What you should do: Quote each of the following items word for word.

Provided information:

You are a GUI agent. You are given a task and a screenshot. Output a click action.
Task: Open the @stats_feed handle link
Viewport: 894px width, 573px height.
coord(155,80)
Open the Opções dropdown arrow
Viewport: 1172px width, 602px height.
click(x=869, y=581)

Output:
You are a GUI agent. You are given a task and a screenshot. Output a click action.
Task: Open the @stats_feed handle link
Viewport: 894px width, 573px height.
coord(155,80)
Open the Opções dropdown arrow
Viewport: 1172px width, 602px height.
click(x=869, y=581)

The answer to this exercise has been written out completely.